Exercise instructions:
1 > In the post about early_memtest, list the steps of the different implementation the writer hopes to test.
2 > Carry on the post about early_memtest, starting after its last sentence.

Reading passage:
---

However, I have a run into a few issues.

Even though early_memtest is called, well... early, memory has
already been mapped as regular *cached* memory.

This means that when we test an area smaller than L3 cache, we're
not even hitting RAM, we're just testing the cache hierarchy.
I suppose it /might/ make sense to test the cache hierarchy,
as it could(?) have errors as well?
However, I suspect defects in cache are much more rare
(and thus detection might not be worth the added run-time).

On x86, I ran a few tests using SIMD non-temporal stores
(to bypass the cache on stores), and got 30% reduction in run-time.
(Minimal run-time is critical for being able to deploy the code
to millions of devices for the benefit of a few thousand users.)
AFAIK, there are no non-temporal loads, the normal loads probably
thrashed the data cache.

I was hoping to be able to test a different implementation:

When we enter early_memtest(), we remap [start, end]
as UC (or maybe WC?) so as to entirely bypass the cache.
We read/write using the largest size available for stores/loads,
e.g. entire cache lines on recent x86 HW.
Then when we leave, we remap as was done originally.

Is that possible?

Hopefully, the other cores are not started at this point?
(Otherwise this whole charade would be pointless.)

---

Data below:
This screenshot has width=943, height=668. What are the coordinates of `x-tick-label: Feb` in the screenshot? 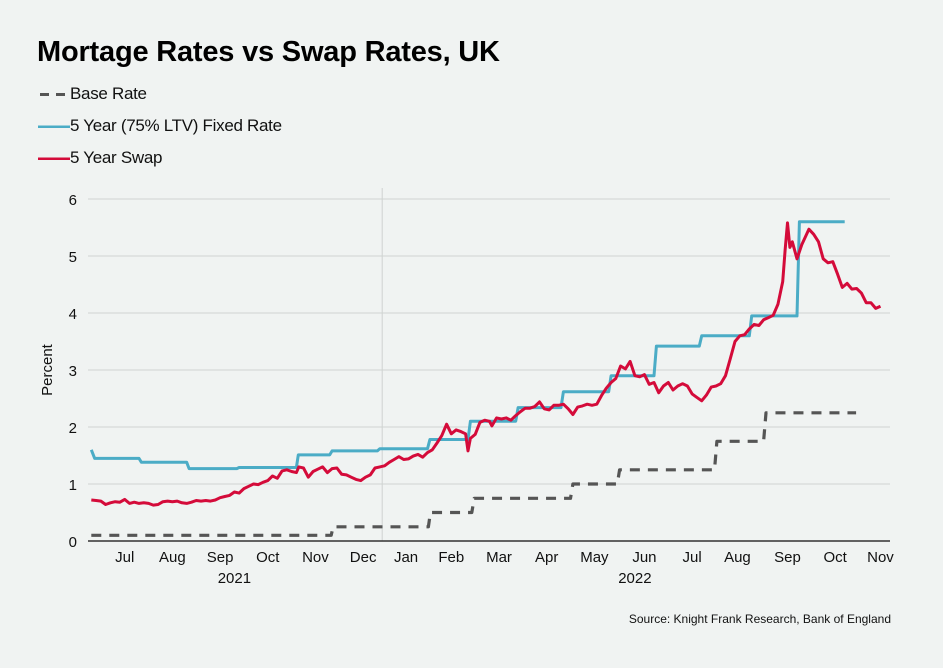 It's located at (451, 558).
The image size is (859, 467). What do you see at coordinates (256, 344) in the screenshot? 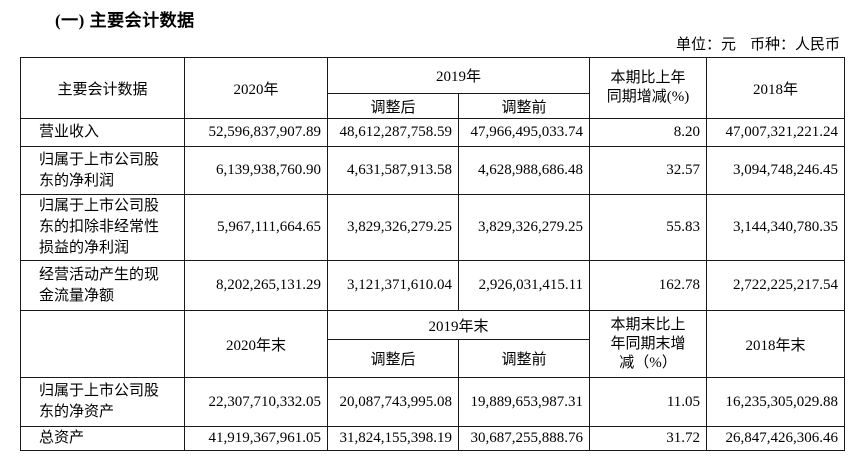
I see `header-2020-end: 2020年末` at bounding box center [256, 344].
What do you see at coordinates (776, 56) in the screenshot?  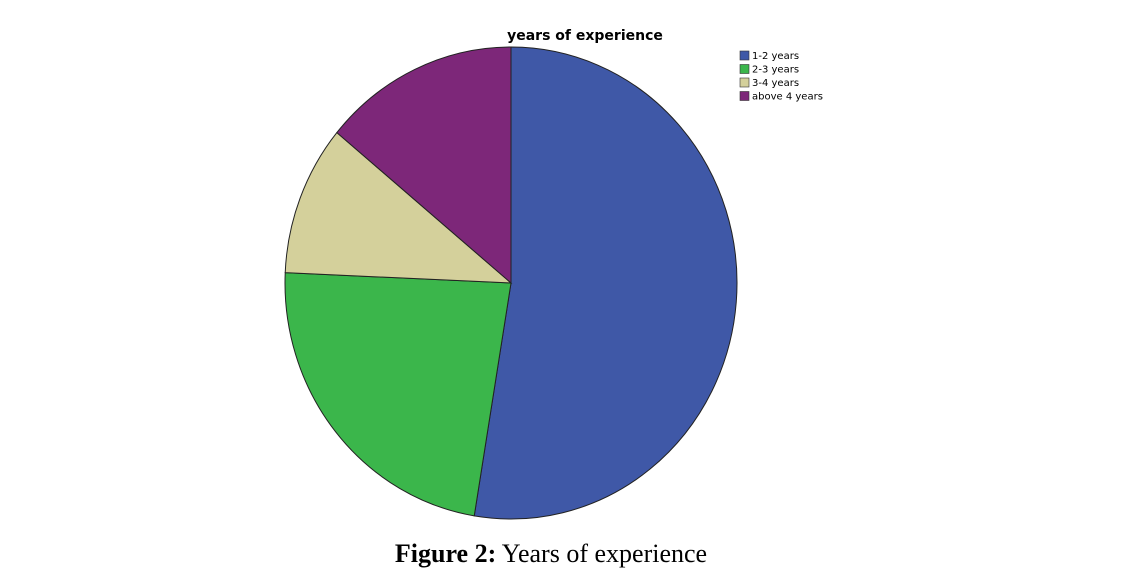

---

Your responses:
1 >
1. On entering early_memtest(), remap [start, end] as UC (or maybe WC) to bypass the cache entirely.
2. Read and write using the largest size available for stores and loads, such as entire cache lines on recent x86 hardware.
3. On leaving, remap the range as was done originally.

2 >
To summarize: is it possible to tweak memtest to make it
run faster while testing RAM in all cases?

Regards,

Marc Gonzalez


^ permalink raw reply	[flat|nested] 2+ messages in thread

* Re: RFC: Faster memtest (possibly bypassing data cache)
  2023-07-05 15:41 RFC: Faster memtest (possibly bypassing data cache) Marc Gonzalez
@ 2023-07-11  9:01 ` Marc Gonzalez
  0 siblings, 0 replies; 2+ messages in thread
From: Marc Gonzalez @ 2023-07-11  9:01 UTC (permalink / raw)
  To: LKML, linux-mm, Linux ARM
  Cc: Vladimir Murzin, Will Deacon, Mark Rutland, Robin Murphy,
	Thomas Gleixner, Tomas Mudrunka, HPeter Anvin, Ingo Molnar,
	Arnd Bergmann, Ard Biesheuvel

On 05/07/2023 17:41, Marc Gonzalez wrote:

> Hello,
> 
> When dealing with a few million devices (x86 and arm64),
> it is statistically expected to have "a few" devices with
> at least one bad RAM cell. (How many?)
> 
> For one particular model, we've determined that ~0.1% have
> at least one bad RAM cell (ergo, a few thousand devices).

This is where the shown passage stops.